Both the cluster analyses and PCA were conducted based on discriminative carbon source usage at 24 h, which is closest to the in situ functions of the plaque samples. The resulting clusters further improved the metabolic discrimination of specific carbon sources between the CF and SECC groups, suggesting that caries status can be distinguished using Biolog AN microplates. We also believe that this method is a potential prognostic tool for future disease diagnosis in the absence of clinical symptoms.

It is essential to further investigate discriminative carbon sources at the category level. PCA revealed the carbon sources that contributed most to diversity. PC1 analysis showed that microbial communities from the SECC group used several carbohydrates and sugars (amygdalin, L,L-α-glycerol phosphate, maltose, 3-methyl-L-glucose, α-methyl-L-galactoside, L-trehalose and turanose) to a greater degree than the CF microbial communities. This supports current knowledge of the relationship between dietary sugars and caries. Dietary sugars are one of the most important mediators in ECC pathogenesis because they are the bacteria's primary energy source and substrate for acid and exopolysaccharides. In addition, CF subjects’ microbiota showed greater relative use of the three amino acids and peptides (L-glutamine, glycyl-L-glutamine and glycyl-L-proline).
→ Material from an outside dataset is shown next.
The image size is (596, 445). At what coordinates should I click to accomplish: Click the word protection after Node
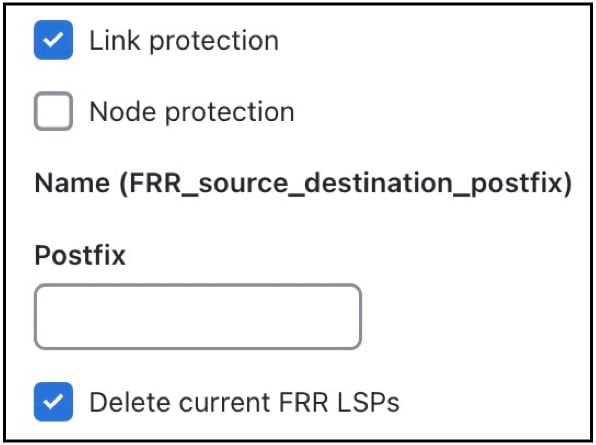coord(230,112)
No significant differences in nucleotide and nucleoside usage were noticed between the two groups.

Apart from the importance of bacteriology in dental caries etiology, studies have reported that the eating habits and socioeconomic status of children and their parents or caregivers are good ECC predictors.35 Detecting inappropriate habits in an interview can help dentists obtain early indications and establish a targeted health education program regarding diet. In addition, oral health promotion programs based on repeated preventive guidance initiated during the mother’s pregnancy were successful in reducing the incidence of severe ECC in young children.36 In our study, we revealed specific carbohydrates that were more commonly used in the SECC group, and we speculate that these carbohydrates should be avoided in the diet to prevent susceptible individuals from developing ECC.

One limitation of this study is the insufficient sample size. We referred to our previous work17 when we determined the sample size because few studies have investigated carbon source use by the mixed oral microflora. More subjects of varying disease severity should be included in future studies. Furthermore, the incubated condition of the Biolog assay cannot fully simulate the real oral environment. Microbial growth is important in this assay; thus, metabolic patterns exhibited here reflected functional potential rather than in situ functional ability.
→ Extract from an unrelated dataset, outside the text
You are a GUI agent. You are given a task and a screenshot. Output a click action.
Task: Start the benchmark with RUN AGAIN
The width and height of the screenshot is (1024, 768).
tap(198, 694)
Our results implied a significant difference in microbial functional diversity between children with and without ECC. The Biolog assay shows potential for identifying the ecologically relevant functional differences among oral microbial communities. Increasing evidence shows that in healthy subjects or patients with specific disease conditions, the microbiome composition may fluctuate or even change drastically over time, but its functional profile remains relatively stable. This suggests that the relative abundance pattern of metabolic modules/pathways may be indicative of healthy or certain diseased conditions. Our results support this view, and future longitudinal studies should be conducted to clarify the association between microbial pathways and disease.